§ **Your instructions**: Without changing a single character, write out every record below.

§ **Data records**:
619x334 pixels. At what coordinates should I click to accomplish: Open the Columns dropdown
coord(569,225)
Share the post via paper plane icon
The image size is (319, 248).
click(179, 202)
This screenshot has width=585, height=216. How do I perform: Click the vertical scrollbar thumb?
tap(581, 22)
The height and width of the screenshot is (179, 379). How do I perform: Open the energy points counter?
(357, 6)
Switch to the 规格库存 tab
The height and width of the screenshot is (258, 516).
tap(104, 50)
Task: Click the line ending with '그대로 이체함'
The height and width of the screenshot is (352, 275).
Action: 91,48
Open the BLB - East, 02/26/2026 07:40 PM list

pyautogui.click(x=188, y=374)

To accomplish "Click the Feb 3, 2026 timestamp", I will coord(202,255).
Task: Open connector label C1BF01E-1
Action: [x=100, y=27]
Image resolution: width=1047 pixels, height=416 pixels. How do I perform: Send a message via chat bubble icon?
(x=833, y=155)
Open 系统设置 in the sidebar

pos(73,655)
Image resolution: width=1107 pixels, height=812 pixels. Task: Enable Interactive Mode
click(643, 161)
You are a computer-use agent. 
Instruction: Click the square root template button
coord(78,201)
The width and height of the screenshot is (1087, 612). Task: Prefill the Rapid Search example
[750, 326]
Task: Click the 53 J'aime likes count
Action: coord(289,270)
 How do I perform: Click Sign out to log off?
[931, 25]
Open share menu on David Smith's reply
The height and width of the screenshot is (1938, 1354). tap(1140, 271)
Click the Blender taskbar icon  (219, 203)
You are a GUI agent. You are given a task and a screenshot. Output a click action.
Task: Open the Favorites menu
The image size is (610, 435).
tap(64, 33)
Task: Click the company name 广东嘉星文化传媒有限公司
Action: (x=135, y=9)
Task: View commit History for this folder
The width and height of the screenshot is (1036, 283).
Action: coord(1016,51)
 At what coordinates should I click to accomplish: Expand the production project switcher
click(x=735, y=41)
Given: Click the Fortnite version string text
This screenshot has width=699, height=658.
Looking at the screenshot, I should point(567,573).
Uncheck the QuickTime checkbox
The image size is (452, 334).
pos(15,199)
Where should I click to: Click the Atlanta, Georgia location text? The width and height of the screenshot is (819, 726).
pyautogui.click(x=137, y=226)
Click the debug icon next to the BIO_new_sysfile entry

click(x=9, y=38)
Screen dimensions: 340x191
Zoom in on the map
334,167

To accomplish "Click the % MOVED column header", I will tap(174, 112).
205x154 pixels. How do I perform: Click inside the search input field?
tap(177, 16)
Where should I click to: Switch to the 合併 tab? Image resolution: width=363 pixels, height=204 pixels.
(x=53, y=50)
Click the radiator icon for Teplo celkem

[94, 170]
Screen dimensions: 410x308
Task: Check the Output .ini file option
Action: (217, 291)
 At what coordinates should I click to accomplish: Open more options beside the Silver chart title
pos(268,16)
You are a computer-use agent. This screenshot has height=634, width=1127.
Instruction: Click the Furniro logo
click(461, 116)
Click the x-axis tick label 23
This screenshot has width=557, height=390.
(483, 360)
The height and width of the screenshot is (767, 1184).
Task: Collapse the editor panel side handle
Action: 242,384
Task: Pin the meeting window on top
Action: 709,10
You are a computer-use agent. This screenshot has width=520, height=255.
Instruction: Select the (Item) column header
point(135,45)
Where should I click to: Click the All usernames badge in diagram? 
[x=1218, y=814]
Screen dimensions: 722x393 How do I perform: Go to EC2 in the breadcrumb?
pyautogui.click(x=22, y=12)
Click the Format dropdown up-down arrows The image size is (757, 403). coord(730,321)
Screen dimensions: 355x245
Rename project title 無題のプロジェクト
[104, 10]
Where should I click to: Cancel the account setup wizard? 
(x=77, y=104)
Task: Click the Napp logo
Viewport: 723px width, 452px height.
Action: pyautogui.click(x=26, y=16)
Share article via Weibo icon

§ **Solution to this problem**:
619x334 pixels. At what coordinates should I click to accomplish: Open the Columns dropdown
coord(569,225)
Share the post via paper plane icon
The image size is (319, 248).
click(179, 202)
This screenshot has width=585, height=216. How do I perform: Click the vertical scrollbar thumb?
tap(581, 22)
The height and width of the screenshot is (179, 379). How do I perform: Open the energy points counter?
(357, 6)
Switch to the 规格库存 tab
The height and width of the screenshot is (258, 516).
tap(104, 50)
Task: Click the line ending with '그대로 이체함'
The height and width of the screenshot is (352, 275).
Action: 91,48
Open the BLB - East, 02/26/2026 07:40 PM list

pyautogui.click(x=188, y=374)

To accomplish "Click the Feb 3, 2026 timestamp", I will coord(202,255).
Task: Open connector label C1BF01E-1
Action: [x=100, y=27]
Image resolution: width=1047 pixels, height=416 pixels. How do I perform: Send a message via chat bubble icon?
(x=833, y=155)
Open 系统设置 in the sidebar

pos(73,655)
Image resolution: width=1107 pixels, height=812 pixels. Task: Enable Interactive Mode
click(643, 161)
You are a computer-use agent. 
Instruction: Click the square root template button
coord(78,201)
The width and height of the screenshot is (1087, 612). Task: Prefill the Rapid Search example
[750, 326]
Task: Click the 53 J'aime likes count
Action: coord(289,270)
 How do I perform: Click Sign out to log off?
[931, 25]
Open share menu on David Smith's reply
The height and width of the screenshot is (1938, 1354). tap(1140, 271)
Click the Blender taskbar icon  (219, 203)
You are a GUI agent. You are given a task and a screenshot. Output a click action.
Task: Open the Favorites menu
The image size is (610, 435).
tap(64, 33)
Task: Click the company name 广东嘉星文化传媒有限公司
Action: (x=135, y=9)
Task: View commit History for this folder
The width and height of the screenshot is (1036, 283).
Action: coord(1016,51)
 At what coordinates should I click to accomplish: Expand the production project switcher
click(x=735, y=41)
Given: Click the Fortnite version string text
This screenshot has width=699, height=658.
Looking at the screenshot, I should point(567,573).
Uncheck the QuickTime checkbox
The image size is (452, 334).
pos(15,199)
Where should I click to: Click the Atlanta, Georgia location text? The width and height of the screenshot is (819, 726).
pyautogui.click(x=137, y=226)
Click the debug icon next to the BIO_new_sysfile entry

click(x=9, y=38)
Screen dimensions: 340x191
Zoom in on the map
334,167

To accomplish "Click the % MOVED column header", I will tap(174, 112).
205x154 pixels. How do I perform: Click inside the search input field?
tap(177, 16)
Where should I click to: Switch to the 合併 tab? Image resolution: width=363 pixels, height=204 pixels.
(x=53, y=50)
Click the radiator icon for Teplo celkem

[94, 170]
Screen dimensions: 410x308
Task: Check the Output .ini file option
Action: (217, 291)
 At what coordinates should I click to accomplish: Open more options beside the Silver chart title
pos(268,16)
You are a computer-use agent. This screenshot has height=634, width=1127.
Instruction: Click the Furniro logo
click(461, 116)
Click the x-axis tick label 23
This screenshot has width=557, height=390.
(483, 360)
The height and width of the screenshot is (767, 1184).
Task: Collapse the editor panel side handle
Action: 242,384
Task: Pin the meeting window on top
Action: 709,10
You are a computer-use agent. This screenshot has width=520, height=255.
Instruction: Select the (Item) column header
point(135,45)
Where should I click to: Click the All usernames badge in diagram? 
[x=1218, y=814]
Screen dimensions: 722x393 How do I perform: Go to EC2 in the breadcrumb?
pyautogui.click(x=22, y=12)
Click the Format dropdown up-down arrows The image size is (757, 403). coord(730,321)
Screen dimensions: 355x245
Rename project title 無題のプロジェクト
[104, 10]
Where should I click to: Cancel the account setup wizard? 
(x=77, y=104)
Task: Click the Napp logo
Viewport: 723px width, 452px height.
Action: pyautogui.click(x=26, y=16)
Share article via Weibo icon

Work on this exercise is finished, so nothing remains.